Does she enjoy it when you have it? Did she have any experience prior to you?


----------



## DesertRat1978 (Aug 27, 2013)

You are going to have to furnish more information. When you two argue about this, what do you say and what does she say?

About being tired, is it this way every day? Weekends included.


----------



## bt38019 (Oct 3, 2013)

justonelife said:


> Does she enjoy it when you have it? Did she have any experience prior to you?


She says that she enjoys it and it seems like she does.


----------



## jdd (Aug 30, 2013)

bt38019 said:


> its like she has no interest in sex period and only does it the few times a month to keep me from saying we don't have sex at all. *We don't have any kids at all.*[/SIZE]


What is the plan in terms of having kids? Is it possible she is concerned about birth control failure?


----------



## bt38019 (Oct 3, 2013)

tyler1978 said:


> You are going to have to furnish more information. When you two argue about this, what do you say and what does she say?
> 
> About being tired, is it this way every day? Weekends included.


I tell her that it doesn't make me feel wanted. I have asked her if she found me attractive. She says that she does and that her thing is I don't "romance" her. I bring her candy a flowers here and there and we go out to eat when our schedules allow. She complained about picking up behind me so I went an extra step and took over cleaning the apartment because she feels that she have to clean if there were dishes in the sink and there is really no change. She always feels tired when she gets in from work.


----------



## bt38019 (Oct 3, 2013)

jdd said:


> What is the plan in terms of having kids? Is it possible she is concerned about birth control failure?

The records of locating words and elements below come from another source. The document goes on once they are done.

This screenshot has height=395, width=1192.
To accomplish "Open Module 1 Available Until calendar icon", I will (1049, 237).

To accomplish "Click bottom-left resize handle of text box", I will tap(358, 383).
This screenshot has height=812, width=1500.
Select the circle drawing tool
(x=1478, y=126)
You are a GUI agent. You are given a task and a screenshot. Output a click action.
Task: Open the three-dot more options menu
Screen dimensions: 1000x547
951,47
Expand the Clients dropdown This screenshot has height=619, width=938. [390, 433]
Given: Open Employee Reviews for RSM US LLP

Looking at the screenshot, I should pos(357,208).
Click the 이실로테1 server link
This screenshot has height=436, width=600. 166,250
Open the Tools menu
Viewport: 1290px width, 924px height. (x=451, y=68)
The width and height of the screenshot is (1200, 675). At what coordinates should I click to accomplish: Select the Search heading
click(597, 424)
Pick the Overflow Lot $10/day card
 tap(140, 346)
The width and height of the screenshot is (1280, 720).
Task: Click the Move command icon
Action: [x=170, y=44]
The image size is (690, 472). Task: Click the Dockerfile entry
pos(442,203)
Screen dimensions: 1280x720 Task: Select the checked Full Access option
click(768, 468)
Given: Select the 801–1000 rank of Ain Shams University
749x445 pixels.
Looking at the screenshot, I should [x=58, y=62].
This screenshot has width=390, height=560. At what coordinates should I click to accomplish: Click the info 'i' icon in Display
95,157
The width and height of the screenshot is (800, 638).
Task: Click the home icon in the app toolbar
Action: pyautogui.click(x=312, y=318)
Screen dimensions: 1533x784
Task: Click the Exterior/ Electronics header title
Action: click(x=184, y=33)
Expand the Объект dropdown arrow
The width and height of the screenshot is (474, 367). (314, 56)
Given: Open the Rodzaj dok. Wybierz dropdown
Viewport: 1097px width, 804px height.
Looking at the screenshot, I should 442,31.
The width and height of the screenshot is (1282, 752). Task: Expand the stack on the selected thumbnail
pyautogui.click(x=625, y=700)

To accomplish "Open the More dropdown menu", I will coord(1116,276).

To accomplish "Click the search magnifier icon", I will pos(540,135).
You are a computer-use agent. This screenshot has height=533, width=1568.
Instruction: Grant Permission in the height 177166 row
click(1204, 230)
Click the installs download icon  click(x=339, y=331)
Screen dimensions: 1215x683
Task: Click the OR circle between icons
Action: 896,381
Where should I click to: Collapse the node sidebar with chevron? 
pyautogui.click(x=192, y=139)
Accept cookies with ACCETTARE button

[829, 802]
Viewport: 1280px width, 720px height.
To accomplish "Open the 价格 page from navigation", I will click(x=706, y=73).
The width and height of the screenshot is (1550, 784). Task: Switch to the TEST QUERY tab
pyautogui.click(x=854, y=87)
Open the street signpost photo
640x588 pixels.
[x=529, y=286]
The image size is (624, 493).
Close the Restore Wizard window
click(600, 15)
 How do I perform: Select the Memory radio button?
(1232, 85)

We're looking at mid next year or the beginning of 2015. I don't know if she is scared of he pills failing or not.


----------



## DesertRat1978 (Aug 27, 2013)

bt38019 said:


> I tell her that it doesn't make me feel wanted. I have asked her if she found me attractive. She says that she does and that her thing is I don't "romance" her. I bring her candy a flowers here and there and we go out to eat when our schedules allow. She complained about picking up behind me so I went an extra step and took over cleaning the apartment because she feels that she have to clean if there were dishes in the sink and there is really no change. She always feels tired when she gets in from work.


Why do you think that she is always tired? Does she ever have off days?

My wife is always tired now because she is pregnant. Prior to that, it was because she let her job take number one priority in her life.


----------



## bt38019 (Oct 3, 2013)

tyler1978 said:


> Why do you think that she is always tired? Does she ever have off days?
> 
> My wife is always tired now because she is pregnant. Prior to that, it was because she let her job take number one priority in her life.


She sometimes blames it on her anxiety medicine but has energy to go places with her friends or go get her hair or eye brows done or anything else that she really want to do. She works 8hrs a day Mon-Fri and has class one night a week for about 3 hrs.


----------



## DesertRat1978 (Aug 27, 2013)

bt38019 said:


> She sometimes blames it on her anxiety medicine but has energy to go places with her friends or go get her hair or eye brows done or anything else that she really want to do. She works 8hrs a day Mon-Fri and has class one night a week for about 3 hrs.


Does she ever self-satisfy when you are not around? 

On the weekends, how is she?


----------



## bt38019 (Oct 3, 2013)

tyler1978 said:


> Does she ever self-satisfy when you are not around?
> 
> On the weekends, how is she?


If she does, I'd never know. On the weekend she stays in bed most of the day and will get up, shower, fix something to eat and get back in bed and watch tv unless she goes to her parents house or movies with her friends.


----------



## jdd (Aug 30, 2013)

bt38019 said:


> We're looking at mid next year or the beginning of 2015. I don't know if she is scared of he pills failing or not.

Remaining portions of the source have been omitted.